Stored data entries
=== Begin Enclosure ===

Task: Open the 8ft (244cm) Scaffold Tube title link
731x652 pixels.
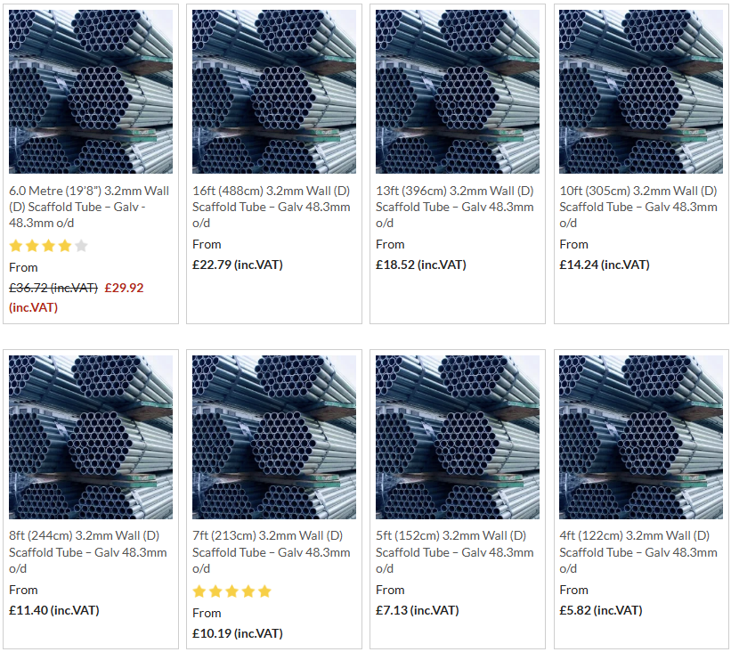Action: pos(88,552)
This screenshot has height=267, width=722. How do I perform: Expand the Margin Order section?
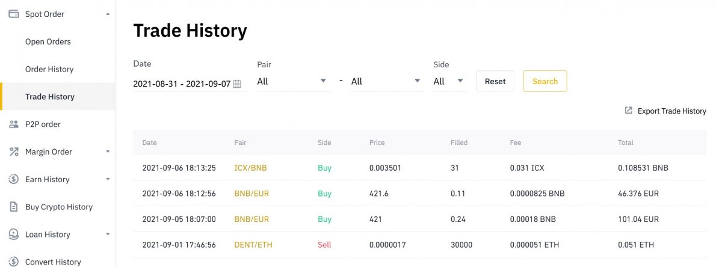pos(108,152)
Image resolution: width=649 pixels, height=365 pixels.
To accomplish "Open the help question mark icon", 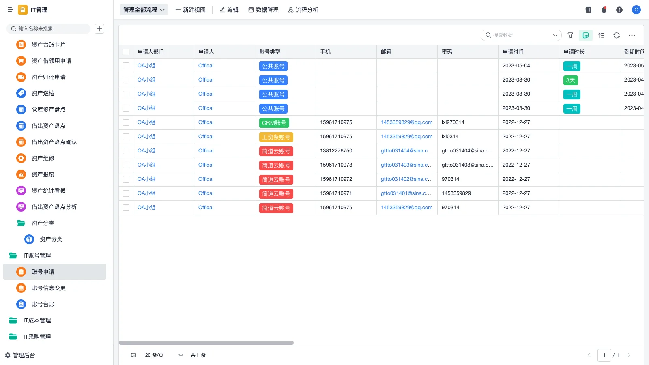I will pos(619,10).
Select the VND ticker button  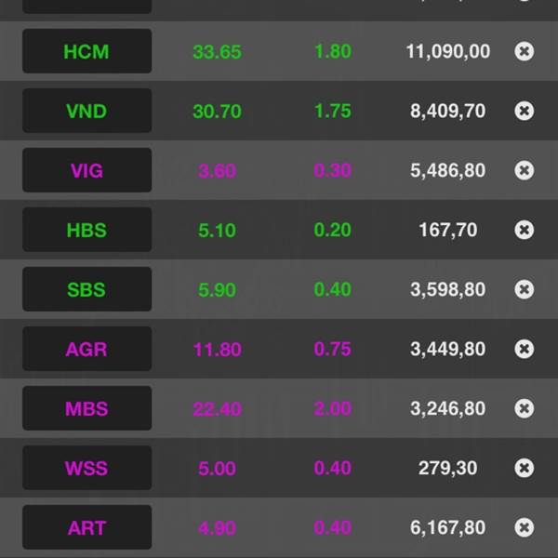click(86, 111)
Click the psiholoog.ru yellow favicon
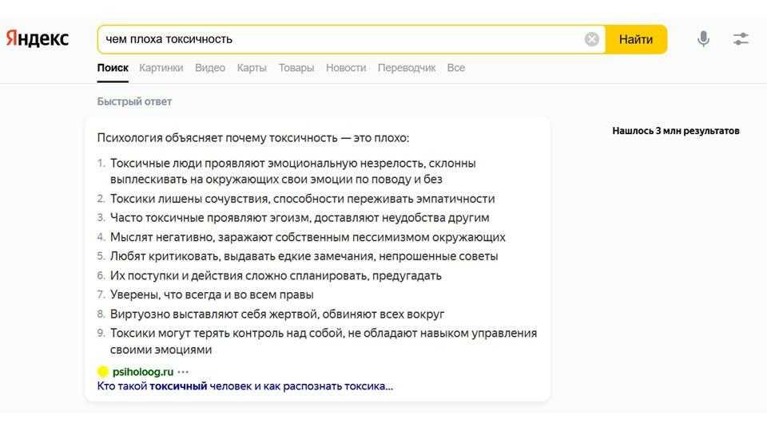This screenshot has height=431, width=767. point(102,371)
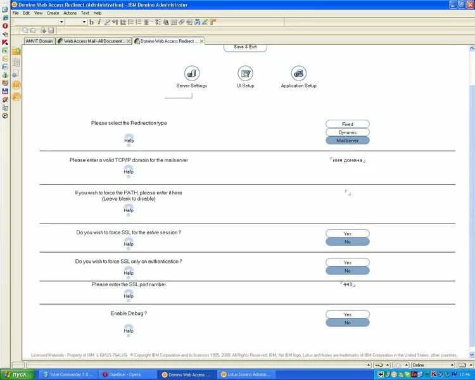Viewport: 475px width, 380px height.
Task: Click Help icon under Enable Debug
Action: [x=129, y=330]

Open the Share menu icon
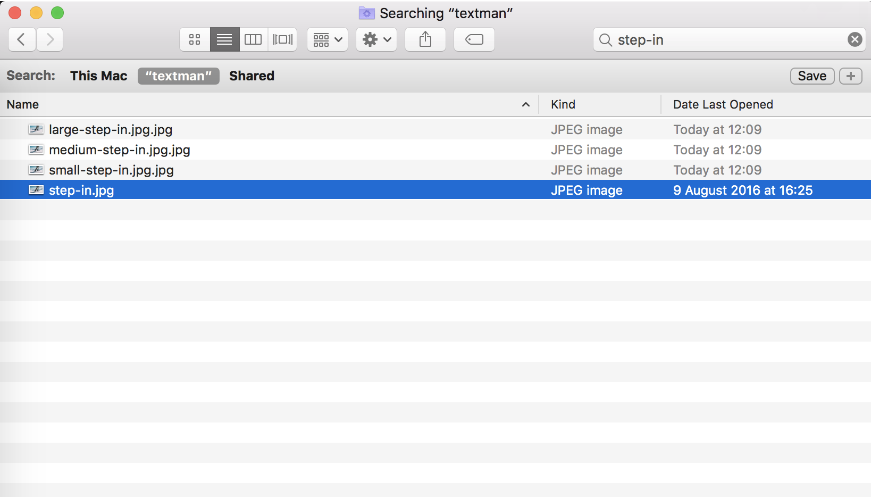[x=425, y=40]
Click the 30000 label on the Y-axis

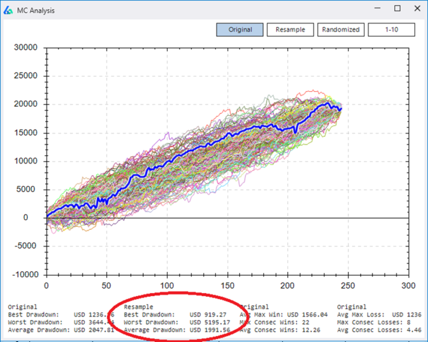(x=25, y=48)
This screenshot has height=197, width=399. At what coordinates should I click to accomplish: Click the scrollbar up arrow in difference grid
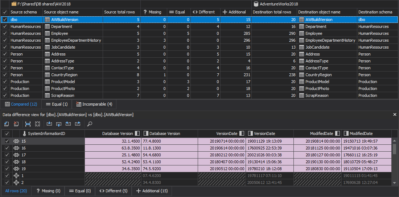pyautogui.click(x=395, y=141)
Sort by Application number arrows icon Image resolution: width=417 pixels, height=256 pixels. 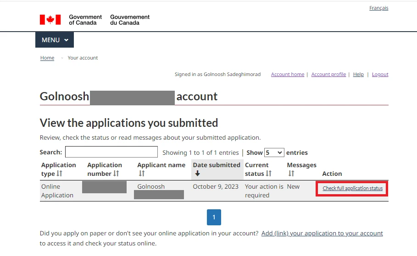coord(116,174)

=== End Enclosure ===

- [EXERCISE GOAL]: Please take the lines from the beginning of the data above through the line holding "Image resolution: width=649" and transcribe them exactly, without any pictures.

- [RESPONSE TO THIS TASK]:
Task: Open the 8ft (244cm) Scaffold Tube title link
731x652 pixels.
Action: pos(88,552)
This screenshot has height=267, width=722. How do I perform: Expand the Margin Order section?
pos(108,152)
Image resolution: width=649 pixels, height=365 pixels.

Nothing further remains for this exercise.